27 November 2025, Mumbai
The Indian apparel and textile industry is confronting an imminent squeeze on operational margins as the new comprehensive Labour Codes—effective November 2025—mandate significant shifts in employee compensation and benefits. While industry bodies largely welcome the codes for streamlining 29 fragmented laws into four and enhancing worker welfare, the immediate financial reality for fashion manufacturers is an increase in costs without a corresponding boost to earnings.
The rising cost of compliance
Investor sentiment, echoed by market observers, suggests that companies could face an up to 12% rise in their overall payroll expenses. This surge stems primarily from the new Code on Wages, 2019, which unifies the definition of 'wages' and mandates that an employee's basic salary must constitute at least 50% of their total Cost-to-Company (CTC). This restructuring, while guaranteeing higher gratuity and Provident Fund (PF) contributions for workers, directly translates to increased statutory outlays for employers.
Strategic response to financial pressure
For fashion houses, this mandate compounds existing pressures, especially for companies that previously maintained a low basic pay structure to manage PF and gratuity liabilities. The Apparel Export Promotion Council (AEPC) has, however, highlighted that the reforms, such as allowing women to work night shifts with consent and safety measures, are expected to eventually boost productivity and help address capacity constraints, a vital step for India to solidify its position as a global sourcing hub.

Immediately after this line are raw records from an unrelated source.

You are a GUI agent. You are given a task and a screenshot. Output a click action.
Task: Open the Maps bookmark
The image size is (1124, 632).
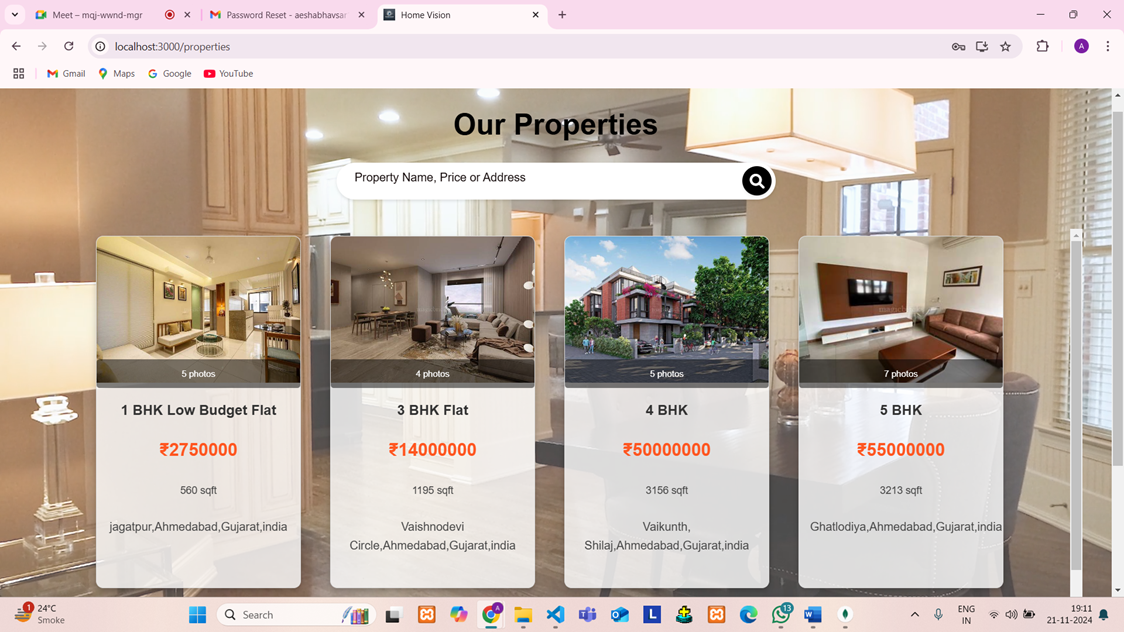[115, 74]
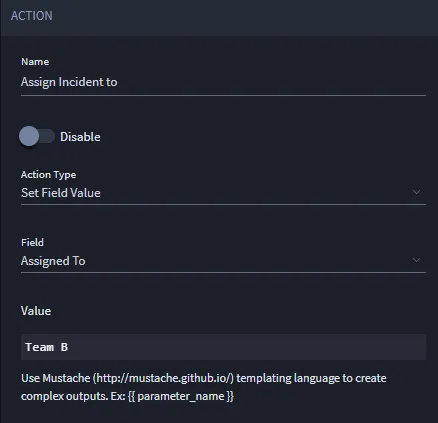438x423 pixels.
Task: Click the chevron arrow on the Field row
Action: [416, 260]
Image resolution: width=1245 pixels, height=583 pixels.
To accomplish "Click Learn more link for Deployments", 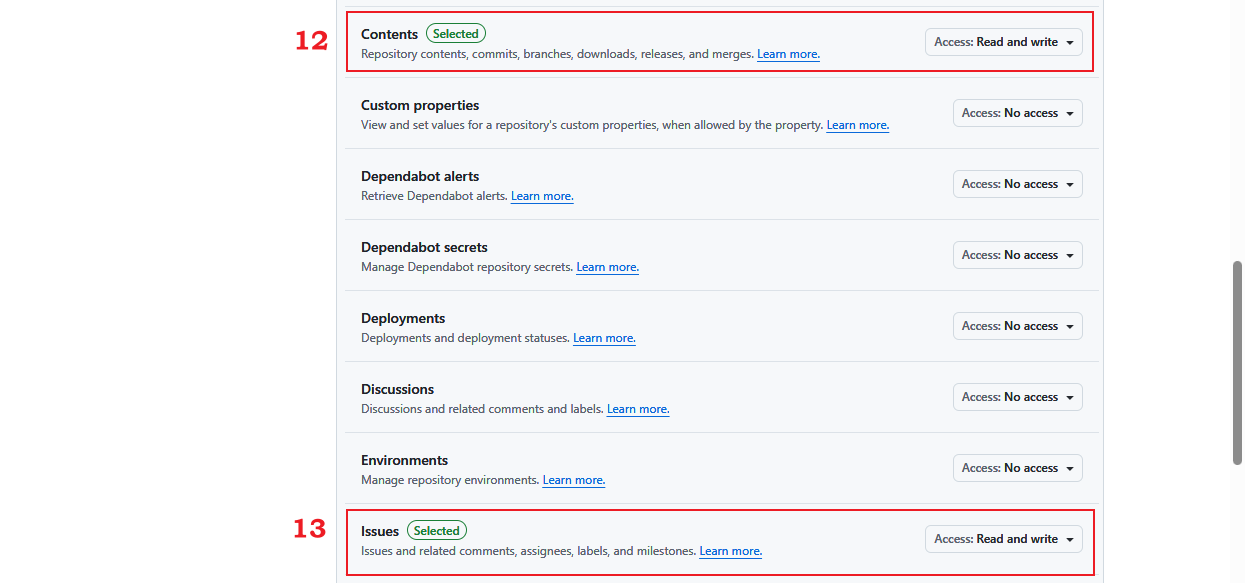I will tap(604, 338).
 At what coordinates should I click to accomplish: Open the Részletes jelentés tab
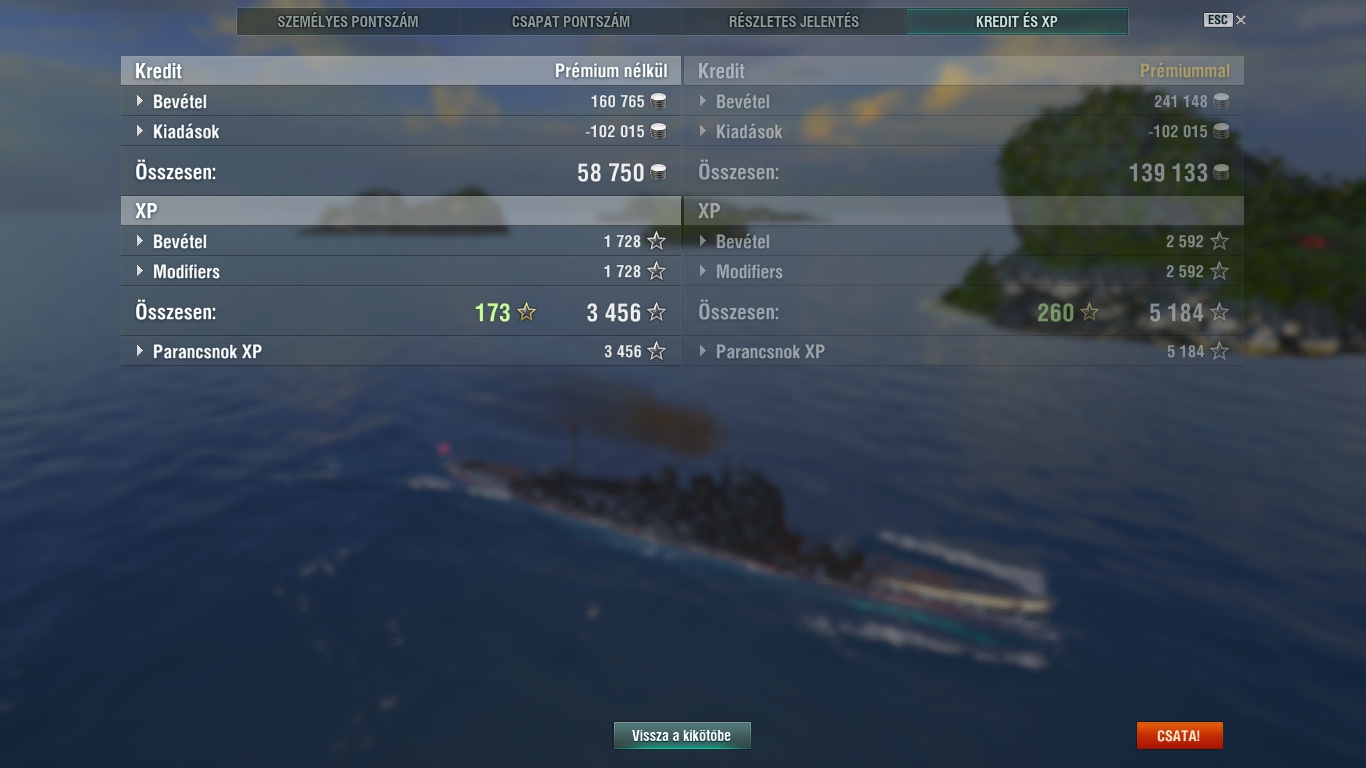pyautogui.click(x=794, y=21)
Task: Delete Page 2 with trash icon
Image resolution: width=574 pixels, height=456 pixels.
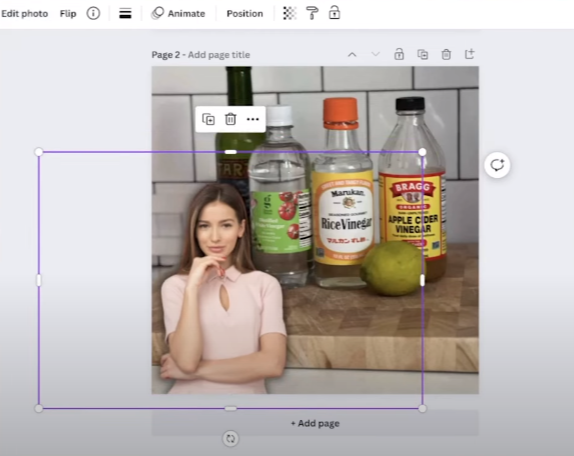Action: click(x=446, y=55)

Companies now face the challenge of balancing higher compliance costs with the need to maintain competitive pricing in the domestic and export markets. Strategies include increased focus on automation for greater operational efficiency and a gradual shift towards high-value MMF-based technical textiles to offset increased labour costs through higher product margins. The immediate focus remains on efficient workforce restructuring to absorb the hike while ensuring full compliance with the new, worker-centric legal framework.